Croc death sparks concerns over noise levels from resort

Madras Crocodile Bank founder alleges that animal died as a result of stress

Published - April 05, 2019 01:19 am IST - CHENNAI

The death of the crocodile coincided with an event on March 30 at the resort, said Romulus Whitaker

The death of the crocodile coincided with an event on March 30 at the resort, said Romulus Whitaker

Questions have been raised by the Madras Crocodile Bank Trust, Centre for Herpetology, following the death of a critically endangered Cuban crocodile in their premises.

In a viral post on the crocodile bank’s social media account, Romulus Whitaker, the founder, said the death coincided with an event on March 30 at the Sheraton Grand Chennai Resort and Spa, which is located next door.

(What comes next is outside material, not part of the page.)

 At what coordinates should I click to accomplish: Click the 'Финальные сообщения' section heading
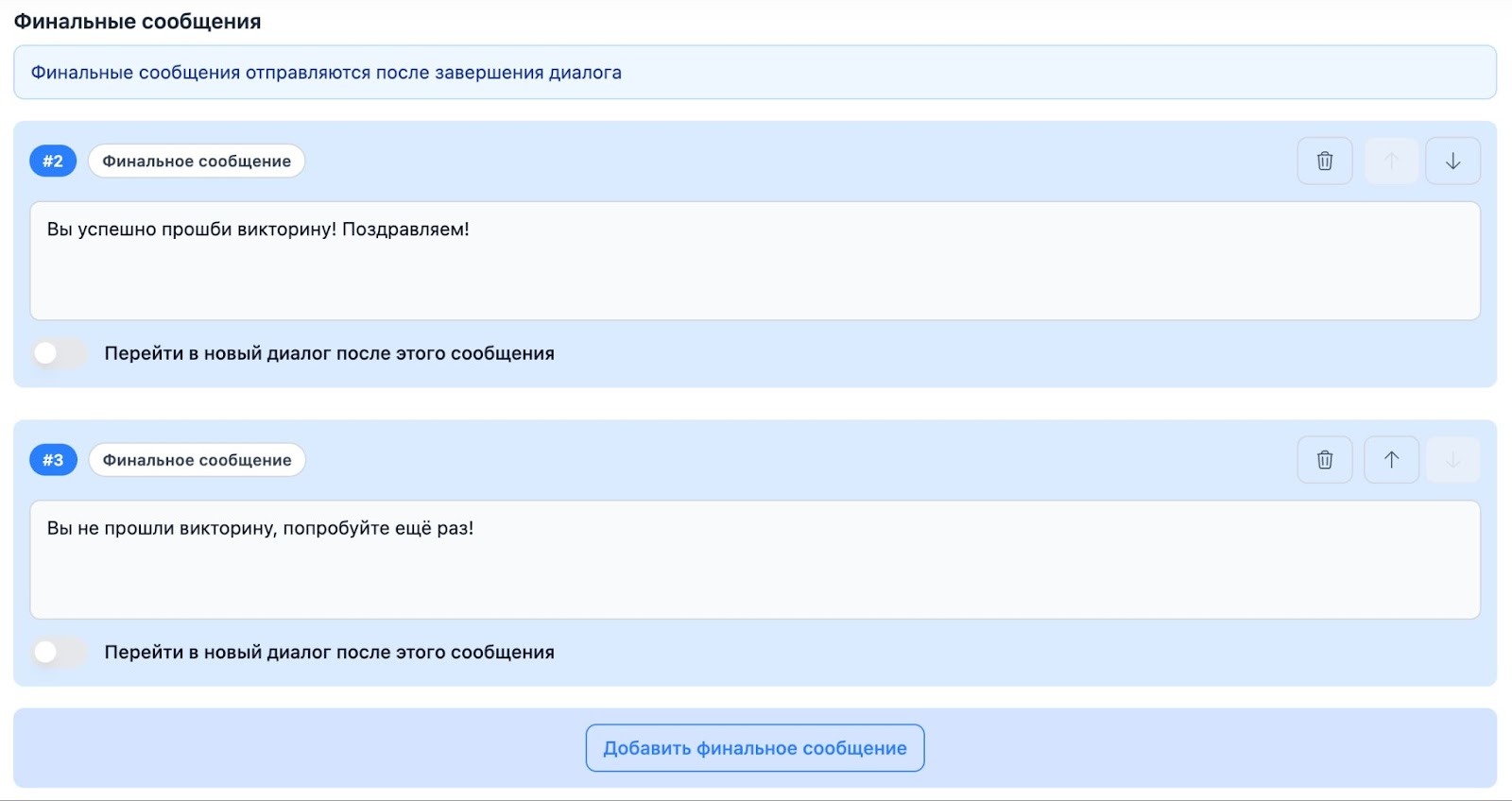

“Heavy bass music was being played in the lawn area and continued in spite of repeated requests to lower the volume. There is no doubt in my mind that the animal died as a result of stress caused by the vibrations, and there are precedents to this from the zoo community abroad,” Mr. Whitaker said, stating that he was shattered about the loss.

He said the Cuban crocodile was a critically endangered species according to the World Conservation Union (IUCN) listing. The crocodile bank had one male and four females. The casualty was one of the latter.

“The Cuban crocodile enclosure is around 50 ft from the wall which divides the hotel from us and the powerful hi-fidelity speakers had been placed right next to it. The animal was healthy, had been fed recently, and had no injuries or history of sickness,” he added, stating that this was a critical breeding group for one of the world’s most endangered animals. Mr. Whitaker concluded his post by saying that they would now consider moving the group to another location despite the difficulty and cost involved.

Compliance assured

In February, the herpetologist had shared his concerns about the reptiles being exposed to loud noise from the resort nearby. He had said that the longterm effects could possibly impact their breeding and behaviour patterns. The hotel then reached out and held a meeting between the trustees of the bank. They assured them of compliance with legal regulations with regard to decibel limits.

When enquired, Shibil Malik, general manager, Sheraton Grand Chennai Resort & Spa, said they were committed to safeguarding the environment and had always adhered to the laws.

“We have been proactively working with the Madras Crocodile Bank, following our meeting with them in FebruaryWe assure our full support to the authorities concerned,” he said.